Big Play The Europeans demoralized the Americans at the Ryder Cup by topping clutch U.S. shots with better ones of their own--with one exception

There is nothing more devastating in match play than having an
excellent shot topped by an even better one by your opponent.
That's what sealed the U.S.'s fate in the Ryder Cup during
Sunday's crucial singles matches. After Phil Mickelson knocked it
stiff at the 6th hole, Phillip Price hit it inside of him from an
awkward stance on the edge of a hazard and won the hole when
Mickelson gagged his three-foot putt. Following Jim Furyk's near
hole-out from the green-side bunker on 18, Paul McGinley coolly
sank a pressure-packed 10-footer to clinch the Cup. Only Paul
Azinger's miracle bunker shot on 18 (left) was not answered by a
European, but it wasn't enough.

This is an article from the Oct. 7, 2002 issue

O-VER-RA-TED Mickelson's pivotal 3 and 2 singles loss to Price,
ranked 118th in the world, only strengthened my belief that
Mickelson is not the second-best player in the game. How can you
be ranked No. 2 when you've won only once outside the U.S., at
the Perrier Open in Paris, on the European Challenge tour, way
back in 1993, and have never been victorious at a major
championship? Mickelson's balky putter always seems to cripple
him at inopportune times, and, sure enough, a series of blown
putts on the front nine on Sunday is what doomed him against
Price. Mickelson had a golden opportunity to change the
perception of him as a player, and it's unfortunate that he
didn't.

» Exercise objective
Reproduce the Ryder Cup article from the words that contain "There is nothing" through the words "it wasn't enough.", substituting "sand trap" for "bunker" wherever it occurs.

» Records supplied

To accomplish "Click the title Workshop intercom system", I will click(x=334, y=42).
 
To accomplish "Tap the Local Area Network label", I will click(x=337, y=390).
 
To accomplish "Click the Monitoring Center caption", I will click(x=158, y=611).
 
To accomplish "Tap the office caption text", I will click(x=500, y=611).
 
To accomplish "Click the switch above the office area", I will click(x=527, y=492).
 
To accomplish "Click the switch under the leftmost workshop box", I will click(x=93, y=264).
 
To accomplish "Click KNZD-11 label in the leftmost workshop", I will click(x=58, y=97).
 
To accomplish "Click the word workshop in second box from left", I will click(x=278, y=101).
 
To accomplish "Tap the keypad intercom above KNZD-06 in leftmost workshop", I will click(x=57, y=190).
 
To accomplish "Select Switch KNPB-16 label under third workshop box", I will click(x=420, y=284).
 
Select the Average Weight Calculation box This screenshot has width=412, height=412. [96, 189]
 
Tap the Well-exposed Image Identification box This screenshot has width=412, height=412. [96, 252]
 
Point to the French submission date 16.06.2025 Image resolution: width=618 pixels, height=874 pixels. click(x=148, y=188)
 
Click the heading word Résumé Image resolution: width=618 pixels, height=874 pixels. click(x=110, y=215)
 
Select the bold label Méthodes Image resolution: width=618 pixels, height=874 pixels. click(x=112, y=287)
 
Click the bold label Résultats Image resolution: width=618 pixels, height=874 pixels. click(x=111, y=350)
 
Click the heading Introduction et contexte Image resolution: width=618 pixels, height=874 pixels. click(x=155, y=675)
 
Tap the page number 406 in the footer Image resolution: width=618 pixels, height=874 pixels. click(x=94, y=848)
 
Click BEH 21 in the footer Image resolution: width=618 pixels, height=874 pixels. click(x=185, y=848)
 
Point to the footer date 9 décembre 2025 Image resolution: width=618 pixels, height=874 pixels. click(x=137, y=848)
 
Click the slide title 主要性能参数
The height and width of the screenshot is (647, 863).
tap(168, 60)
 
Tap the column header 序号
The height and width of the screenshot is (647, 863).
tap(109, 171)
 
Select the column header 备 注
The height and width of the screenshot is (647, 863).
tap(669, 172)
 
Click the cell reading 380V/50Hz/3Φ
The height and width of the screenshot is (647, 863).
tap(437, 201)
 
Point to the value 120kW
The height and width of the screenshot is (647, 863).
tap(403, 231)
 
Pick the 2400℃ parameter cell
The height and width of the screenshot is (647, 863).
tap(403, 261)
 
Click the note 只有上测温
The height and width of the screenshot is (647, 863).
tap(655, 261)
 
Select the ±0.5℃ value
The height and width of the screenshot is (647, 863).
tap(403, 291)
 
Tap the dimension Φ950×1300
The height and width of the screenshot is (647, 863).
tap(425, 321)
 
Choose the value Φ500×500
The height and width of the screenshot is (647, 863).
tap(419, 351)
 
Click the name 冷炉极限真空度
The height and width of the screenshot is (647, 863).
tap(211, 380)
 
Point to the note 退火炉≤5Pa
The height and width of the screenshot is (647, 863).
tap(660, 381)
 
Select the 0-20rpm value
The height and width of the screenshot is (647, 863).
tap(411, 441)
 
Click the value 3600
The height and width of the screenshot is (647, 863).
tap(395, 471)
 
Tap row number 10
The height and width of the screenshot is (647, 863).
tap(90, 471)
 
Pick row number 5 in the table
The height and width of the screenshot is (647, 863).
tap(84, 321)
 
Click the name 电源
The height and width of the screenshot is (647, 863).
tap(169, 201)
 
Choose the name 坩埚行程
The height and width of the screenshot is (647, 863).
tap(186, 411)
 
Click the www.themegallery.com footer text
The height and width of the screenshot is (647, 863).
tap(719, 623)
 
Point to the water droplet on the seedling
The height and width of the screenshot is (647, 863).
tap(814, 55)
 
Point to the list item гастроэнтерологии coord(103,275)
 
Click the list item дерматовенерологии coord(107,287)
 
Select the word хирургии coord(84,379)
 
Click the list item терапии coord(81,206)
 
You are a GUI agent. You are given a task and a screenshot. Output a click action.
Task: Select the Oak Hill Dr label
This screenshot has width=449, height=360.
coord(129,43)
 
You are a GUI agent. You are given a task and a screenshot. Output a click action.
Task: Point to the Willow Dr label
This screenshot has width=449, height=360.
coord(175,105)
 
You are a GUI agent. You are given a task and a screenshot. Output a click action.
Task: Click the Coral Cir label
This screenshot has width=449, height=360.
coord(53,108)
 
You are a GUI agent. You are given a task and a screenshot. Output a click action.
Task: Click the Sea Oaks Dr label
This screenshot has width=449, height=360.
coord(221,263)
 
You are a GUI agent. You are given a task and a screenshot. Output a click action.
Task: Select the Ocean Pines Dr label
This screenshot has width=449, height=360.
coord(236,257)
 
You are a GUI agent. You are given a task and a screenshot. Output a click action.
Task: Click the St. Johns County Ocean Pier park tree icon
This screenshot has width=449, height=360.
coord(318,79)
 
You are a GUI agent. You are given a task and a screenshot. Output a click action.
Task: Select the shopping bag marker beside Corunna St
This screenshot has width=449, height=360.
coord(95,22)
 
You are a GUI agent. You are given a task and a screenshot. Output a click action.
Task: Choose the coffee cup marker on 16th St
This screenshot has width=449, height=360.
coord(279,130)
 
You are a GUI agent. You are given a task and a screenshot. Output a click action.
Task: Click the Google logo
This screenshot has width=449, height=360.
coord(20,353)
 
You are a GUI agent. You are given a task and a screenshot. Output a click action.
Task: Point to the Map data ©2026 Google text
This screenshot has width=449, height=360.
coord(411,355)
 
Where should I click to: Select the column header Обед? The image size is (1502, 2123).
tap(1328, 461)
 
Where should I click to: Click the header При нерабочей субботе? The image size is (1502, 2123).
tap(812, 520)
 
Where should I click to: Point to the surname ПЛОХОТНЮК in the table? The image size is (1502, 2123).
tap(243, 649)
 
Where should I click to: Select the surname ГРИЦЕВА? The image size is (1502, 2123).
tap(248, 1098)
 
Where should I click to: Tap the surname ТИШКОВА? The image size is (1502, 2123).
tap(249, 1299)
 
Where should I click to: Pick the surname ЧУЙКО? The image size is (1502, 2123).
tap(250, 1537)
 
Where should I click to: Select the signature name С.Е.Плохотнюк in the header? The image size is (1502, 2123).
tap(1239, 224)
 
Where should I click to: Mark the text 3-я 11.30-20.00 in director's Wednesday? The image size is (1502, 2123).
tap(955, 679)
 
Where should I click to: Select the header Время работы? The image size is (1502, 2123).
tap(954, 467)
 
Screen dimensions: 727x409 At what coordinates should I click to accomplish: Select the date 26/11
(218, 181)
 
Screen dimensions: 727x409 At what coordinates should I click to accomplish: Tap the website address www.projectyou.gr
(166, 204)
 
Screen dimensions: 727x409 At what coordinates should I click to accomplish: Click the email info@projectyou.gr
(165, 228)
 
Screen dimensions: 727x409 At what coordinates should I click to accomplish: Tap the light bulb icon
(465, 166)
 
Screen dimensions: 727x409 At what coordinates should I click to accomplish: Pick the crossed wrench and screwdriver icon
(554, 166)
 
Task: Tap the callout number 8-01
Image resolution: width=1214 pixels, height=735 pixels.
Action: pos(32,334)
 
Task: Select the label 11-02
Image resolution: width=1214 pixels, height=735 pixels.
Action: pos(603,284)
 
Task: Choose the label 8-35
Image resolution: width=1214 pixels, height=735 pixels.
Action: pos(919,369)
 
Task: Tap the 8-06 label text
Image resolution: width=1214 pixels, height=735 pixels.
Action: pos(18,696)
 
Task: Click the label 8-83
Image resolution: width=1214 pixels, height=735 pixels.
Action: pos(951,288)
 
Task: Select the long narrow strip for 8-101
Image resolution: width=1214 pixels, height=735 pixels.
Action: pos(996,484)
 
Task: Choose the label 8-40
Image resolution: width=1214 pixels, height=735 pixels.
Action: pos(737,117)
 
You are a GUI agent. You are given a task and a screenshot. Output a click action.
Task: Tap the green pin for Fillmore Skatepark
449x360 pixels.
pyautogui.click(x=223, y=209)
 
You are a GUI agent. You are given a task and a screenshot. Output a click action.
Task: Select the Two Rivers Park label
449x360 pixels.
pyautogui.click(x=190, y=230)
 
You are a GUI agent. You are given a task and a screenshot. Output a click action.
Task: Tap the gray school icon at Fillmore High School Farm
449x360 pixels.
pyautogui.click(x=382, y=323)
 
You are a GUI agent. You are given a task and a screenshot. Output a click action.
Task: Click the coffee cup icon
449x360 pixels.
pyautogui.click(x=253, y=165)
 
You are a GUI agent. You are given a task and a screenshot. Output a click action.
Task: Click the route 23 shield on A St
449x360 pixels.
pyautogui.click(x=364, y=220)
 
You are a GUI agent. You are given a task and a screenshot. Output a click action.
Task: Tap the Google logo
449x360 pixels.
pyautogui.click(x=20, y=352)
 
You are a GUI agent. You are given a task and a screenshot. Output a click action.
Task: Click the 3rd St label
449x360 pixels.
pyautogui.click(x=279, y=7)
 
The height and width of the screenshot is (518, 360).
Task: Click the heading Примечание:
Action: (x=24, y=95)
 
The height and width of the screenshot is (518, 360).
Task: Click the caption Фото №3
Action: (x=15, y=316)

» Solution below
There is nothing more devastating in match play than having an
excellent shot topped by an even better one by your opponent.
That's what sealed the U.S.'s fate in the Ryder Cup during
Sunday's crucial singles matches. After Phil Mickelson knocked it
stiff at the 6th hole, Phillip Price hit it inside of him from an
awkward stance on the edge of a hazard and won the hole when
Mickelson gagged his three-foot putt. Following Jim Furyk's near
hole-out from the green-side sand trap on 18, Paul McGinley coolly
sank a pressure-packed 10-footer to clinch the Cup. Only Paul
Azinger's miracle sand trap shot on 18 (left) was not answered by a
European, but it wasn't enough.